I really like Farmina. My friend has a super sensitive girl with a ton of allergies and skin issues and she does really well on the Farmina.


----------



## rooroch (Nov 7, 2012)

I have been feeding Farmina fish and orange grain free for about a year now and really like it. Grit has to have grain free because of his ichthyosis. It flairs up a lot if he has grains. The dogs love this food. The one I feed is quite smelly, maybe that's why they like it!!


----------



## puddles everywhere (May 13, 2016)

I can't speak about the food but curious about the quantity. You mentioned there are times he doesn't eat. Most 2 yr olds do good with 2 to 3 cups of food daily.
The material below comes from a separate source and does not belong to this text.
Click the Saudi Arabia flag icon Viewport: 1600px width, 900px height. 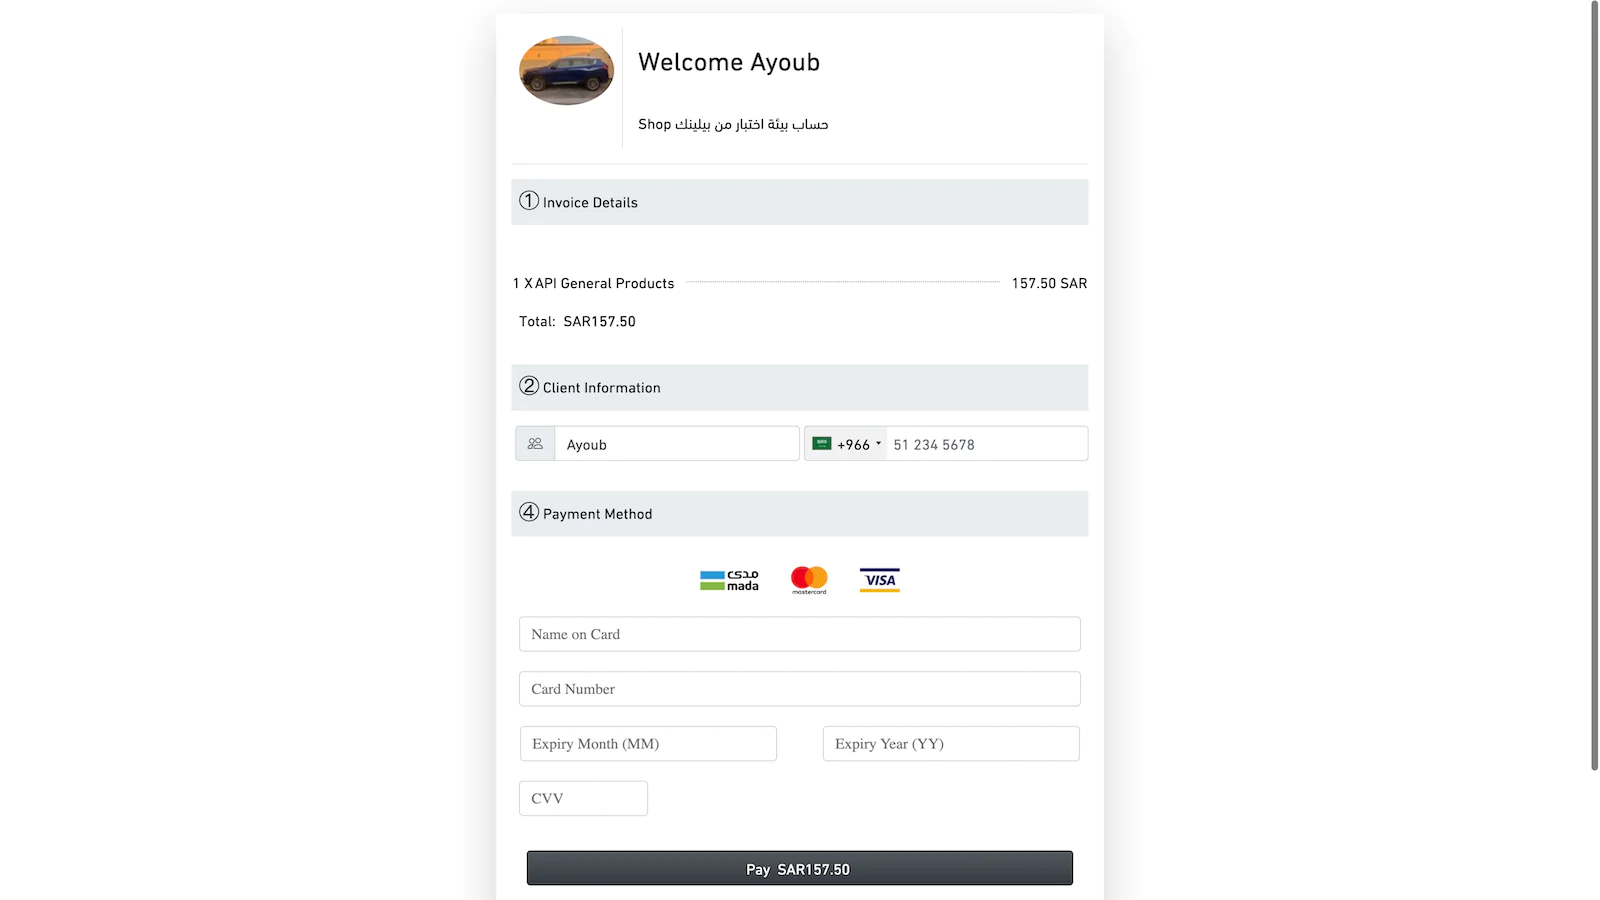tap(822, 444)
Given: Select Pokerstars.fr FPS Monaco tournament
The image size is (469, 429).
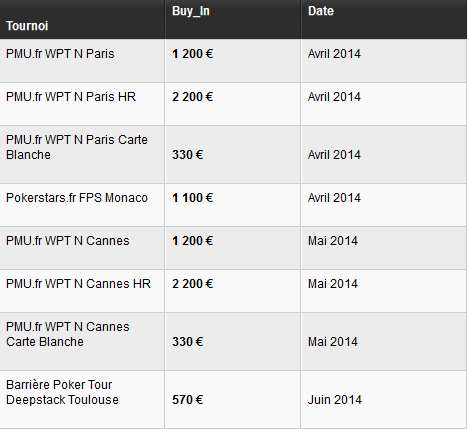Looking at the screenshot, I should click(x=77, y=198).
Are you sure the problem is disinterest in the food or is he just not hungry?


----------



## commander G (Apr 24, 2017)

We give him that amount, either 1 or 1.5 cups twice a day, depending on his activity (swimming, etc.).


----------



## Neeko13 (Jul 10, 2010)

We use it as well, have been for a yr..dogs do wonderful on it!!!


----------



## MangoLeoh (Oct 8, 2020)

commander G said:


> Does anyone have any experience with the Farmina brand of foods? My local pet store said it’s the best kibble you can feed your dog. My Golden boy is 2 years old, and is doing great on Fromm Gold Adult Large Breed (regular, not grain-free), but sometimes he is finicky with it, so I was thinking of trying something else. Thoughts?


My dog was fed the same Fromm Gold Adult Large and now on Farmina Ancestral Grain kibbles. He loves all flavors. Now that he is on a diet, he eats the “Light” version and he loved those too.


----------